Now, Corder thought, if that is the hill, I am off the course and will get carried right straight out of the battle entirely; and then only part of our force will hit the Outs, and we will lose. Or, on the other hand, if that isn't the hill, and I do swing southwest, we will probably hit the center column going west, and cause such a mess—including the possibility that they will mistake us for Outs and open fire—that again we will lose the battle.

The Sergeant leaned forward tensely and wiped off the windshield.

"Damned if I can tell," he said.

To Corder, the dark blot seemed to be gradually falling to the side as they moved ahead.

"Swing southwest," said Corder. "And if you see anything that looks like a tracksled swing west again."

"Yes, sir."

They peered ahead into the grayness and the tracksled now began a rolling motion, rising up at the right in front, then pitching forward so the left rear was up. Corder glanced at his watch. He had less than twenty minutes to get into position.

They rode for a while in silence, trying to see ahead. The sky was growing lighter, but they still couldn't be sure.

To the south, a bright white glare lit the sky. A series of orange flashes puffed out like long fingers and faded away. Then they could see the hill, tall and white, and much closer than it had seemed.

Corder felt his muscles tense. For a moment, he didn't breathe.

Then the hill was swinging close, looming high above them.

* * *

In the gray light of dawn, Corder could see nothing on the hill save a smooth slope of snow.

The tracksled tilted as it began to crawl up the first slope of the hill.

"Sir," said the driver, "do you want to go up here, or farther south?"
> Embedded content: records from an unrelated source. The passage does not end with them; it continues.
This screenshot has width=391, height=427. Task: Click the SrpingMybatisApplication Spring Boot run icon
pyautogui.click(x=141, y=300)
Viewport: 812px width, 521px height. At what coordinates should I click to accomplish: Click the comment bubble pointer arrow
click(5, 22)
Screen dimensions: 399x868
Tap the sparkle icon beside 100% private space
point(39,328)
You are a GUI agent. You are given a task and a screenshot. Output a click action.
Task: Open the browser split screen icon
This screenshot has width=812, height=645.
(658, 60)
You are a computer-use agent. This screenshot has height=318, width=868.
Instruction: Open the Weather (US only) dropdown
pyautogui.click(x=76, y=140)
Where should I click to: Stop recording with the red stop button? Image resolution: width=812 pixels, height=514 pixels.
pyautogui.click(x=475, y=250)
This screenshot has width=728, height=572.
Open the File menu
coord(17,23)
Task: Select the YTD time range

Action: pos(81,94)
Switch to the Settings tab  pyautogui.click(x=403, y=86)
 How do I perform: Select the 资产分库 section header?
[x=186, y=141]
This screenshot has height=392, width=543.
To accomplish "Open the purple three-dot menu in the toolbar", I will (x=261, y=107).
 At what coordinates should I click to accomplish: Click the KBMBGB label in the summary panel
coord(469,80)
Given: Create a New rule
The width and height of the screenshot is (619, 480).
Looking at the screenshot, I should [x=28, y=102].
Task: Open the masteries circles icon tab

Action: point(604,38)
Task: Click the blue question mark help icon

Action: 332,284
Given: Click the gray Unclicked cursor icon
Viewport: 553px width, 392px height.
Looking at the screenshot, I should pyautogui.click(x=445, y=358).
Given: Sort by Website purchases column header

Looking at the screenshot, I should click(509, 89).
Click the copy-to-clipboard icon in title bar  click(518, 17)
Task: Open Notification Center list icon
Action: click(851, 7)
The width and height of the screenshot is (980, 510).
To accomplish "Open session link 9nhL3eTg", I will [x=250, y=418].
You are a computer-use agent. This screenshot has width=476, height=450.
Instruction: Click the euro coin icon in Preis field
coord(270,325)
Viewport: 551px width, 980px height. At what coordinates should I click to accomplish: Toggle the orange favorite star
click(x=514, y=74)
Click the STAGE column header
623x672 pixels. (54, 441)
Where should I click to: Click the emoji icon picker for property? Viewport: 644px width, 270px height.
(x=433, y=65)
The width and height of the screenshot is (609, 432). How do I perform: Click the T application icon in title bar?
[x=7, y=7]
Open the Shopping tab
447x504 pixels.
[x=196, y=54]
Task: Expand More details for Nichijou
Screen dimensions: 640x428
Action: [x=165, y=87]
Corder was thinking that if they went up the hill here, they would be north of the place where they should have been, but if they went south, the whole column would trail along the base of the hill, offering an excellent target, and they might still be out of action when they were needed most. But, if they could get up the hill here, while the Outs' attention was distracted by the attack to the south—

"Go up here," said Corder.

The tracksled tilted more steeply, and churned its way soggily up the slope. As the sled climbed, the slope steepened and the engine labored.

Something ticked lightly on the roof of the cab.

The engine was racing, and the tracksled was moving more and more slowly. There was a stench of burning rubber.

"Sir," said the driver, "I think this is about as far as we're going to go."

Outside, it was growing steadily lighter, and had stopped snowing.

The windshield in front of the driver starred but didn't break.

Corder reached down to a shelf under the dash, and took out a small hand comset. Then he studied the hillside. In the growing light he could see nothing but a rising sweep of smooth snow. There were no irregularities save an occasional ripple in the snow, running straight up the side of the hill and fading out of sight.

Something bounced off the hood and starred the upper edge of the windshield directly in front of Corder. The tracksled crept to a dead stop.

Corder opened the door and jumped out. His feet landed on crusted snow that broke with a crunch. He took a step, and the crusted snow at first supported his weight, then gave way, so that his foot came down with a jolt, hit another layer or crust about eight inches lower, broke through that, and jammed into a third layer that caught his heel. The crust was hard, so that when he came to take another step he had to pull his foot straight up to get it free. Corder walked in this spine-and-joint-jarring way about half the distance from the cab door to the rear of the tracksled. Then he stopped, the comset raised to his mouth to give the order, and saw in his mind just what would happen if his men started up the hill through this stuff.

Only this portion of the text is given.